Music joined and separated by La Manche

United KingdomUnited Kingdom Ireland, Ravel, Vaughan Williams: BBC Philharmonic / John Wilson (conductor), MediaCityUK, Salford Quays, 8.7.2016 (RBa)

John Ireland: Overture – Satyricon (1946)

Maurice Ravel: Suite Ma Mère l’Oye (1908-11)

Ralph Vaughan Williams: Symphony No. 8 (1956)

These short afternoon concerts in Salford Quays’ MediaCity are well worth knowing about.

This one was broadcast live on BBC Radio 3 and featured two British composers who were contemporaries if not closely associated. They were separated or, if you like, linked by Ravel with whom RVW studied in Paris during 1907–08. No doubt the two British items will be re-broadcast during BBC Radio 3’s impending major British Music season (Sept 2016-Easter 2017). In that connection we should note an interesting Summer Invitation series of British music programmes with the Ulster Orchestra including Parry’s Third Symphony.
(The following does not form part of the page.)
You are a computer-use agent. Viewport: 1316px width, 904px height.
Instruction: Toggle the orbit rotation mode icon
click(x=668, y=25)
Ireland’s post-World-War II concert overture, Satyricon, ripped, roared and swooned. Ireland’s music can be a bit thin-lipped but not in Wilson’s hands; he used a baton throughout this concert. I was actually caught by surprise;  mind you this was the first time I had heard the overture live. I ‘knew’ the piece from recordings and was less surprised by the crackling energy than by its romance and nostalgia. As the piece progressed, Wilson, who clearly loved the music, brought out its Big Screen romantic swoon and Errol Flynn swashbuckling moments. He clearly knows the piece inside-out having recorded it with Manchester’s ‘other’ orchestra in 2010 (review). Wilson recorded another John Ireland collection in Manchester’s Western companion city in 2011 (review). While this could never live up to the announcer’s cheekily libidinous introduction, whatever Ireland said about the work’s inspiration, the BBC PO’s and Wilson’s Satyricon cut a dashing figure. Real panache.
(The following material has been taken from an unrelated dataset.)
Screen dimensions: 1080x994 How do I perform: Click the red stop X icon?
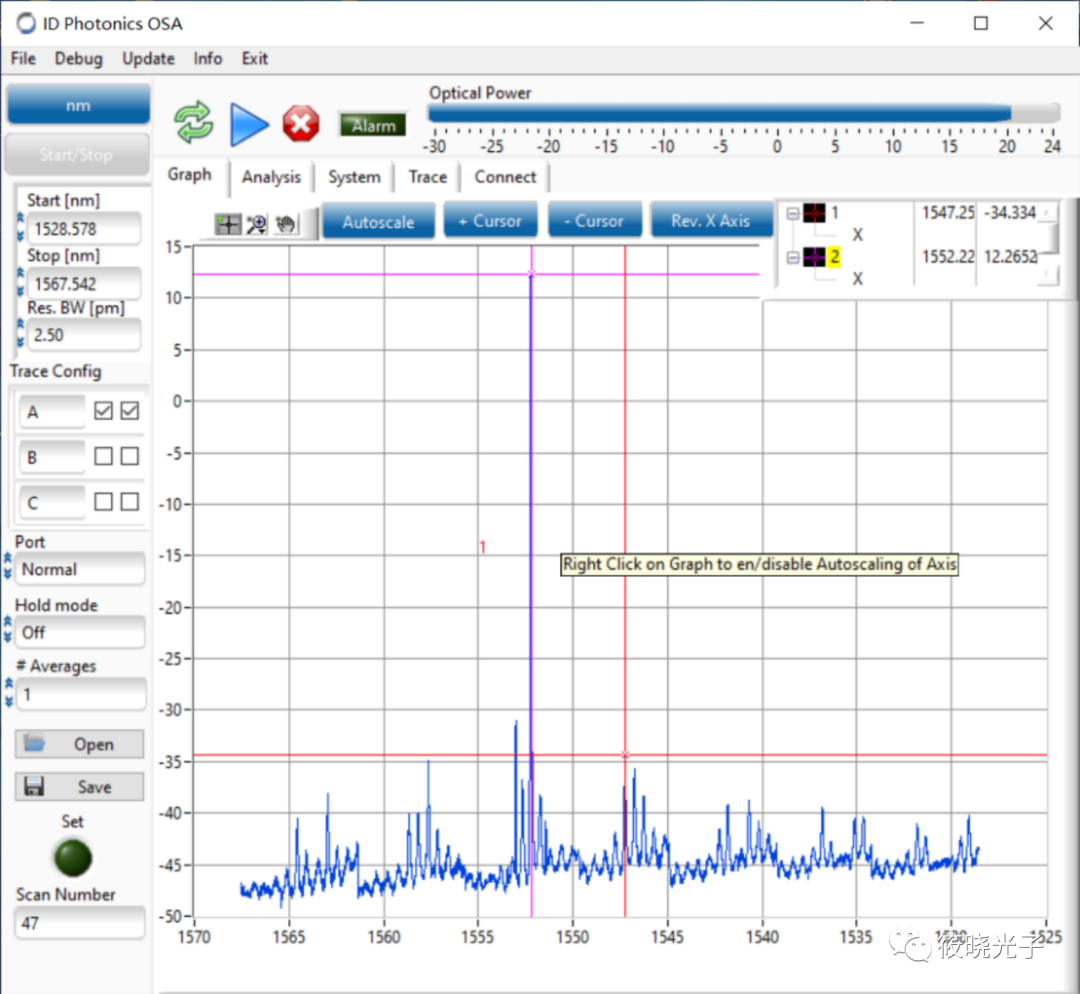[x=300, y=124]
After this, Ravel’s Ma Mère l’Oye suite was the cue for the string benches reducing and the percussion numbers swelling. This has been a long-time ‘heritage track’ of mine. I heard it first, unprepared, in Bristol’s Colston Hall where the CBSO were conducted by Louis Frémaux in about 1973. Wilson played this with pointilliste enchantment, each tinkling and drowsily sigh detail clarified. There was no suggestion of gabble. It seemed to me that in the last few bars of Le Jardin Féerique Wilson was reluctant to let go and held on to the note values longer than usual. If he did, who can blame him.

Vaughan Williams’ Eighth Symphony already has Manchester connections. After all it was premiered by the Hallé conducted by its dedicatee, Sir John Barbirolli, in Manchester. OK, today’s concert was in the Borough of Salford but that was close enough. The symmetry of the occasion was enriched by the fact that the first performance had taken place in 1956, sixty years ago. The same forces recorded the work for Pye a year later (review). The orchestra more than expanded to its Satyricon scale with all the expected ‘spiels and ‘phones – about a dozen players in that rank. It was fascinating and sometimes very moving to hear this music properly. For me it remains a diffuse symphony; it feels diffuse; more of a concerto for orchestra than a symphony. Even so there was symphonic substance in the first movement which I have never heard done with such emotional weight. Towards the end of that movement there is one of RVW’s moments “of notable ecstasy” (where does that quote come from?) and Wilson played it for all it was worth. I had already noticed this in the other two works but at such moments Wilson beaming a smile, almost crouched, rocks back on his heels as if absorbing the power of the moment. Wilson clearly knows his Vaughan Williams. He has an RVW symphony cycle in hand with the Philharmonia and last month includied A London Symphony in a programme with the Sydney Symphony Orchestra.

Wilson’s concert with the CBSO on 10 May 2017 is worth putting in your diary now.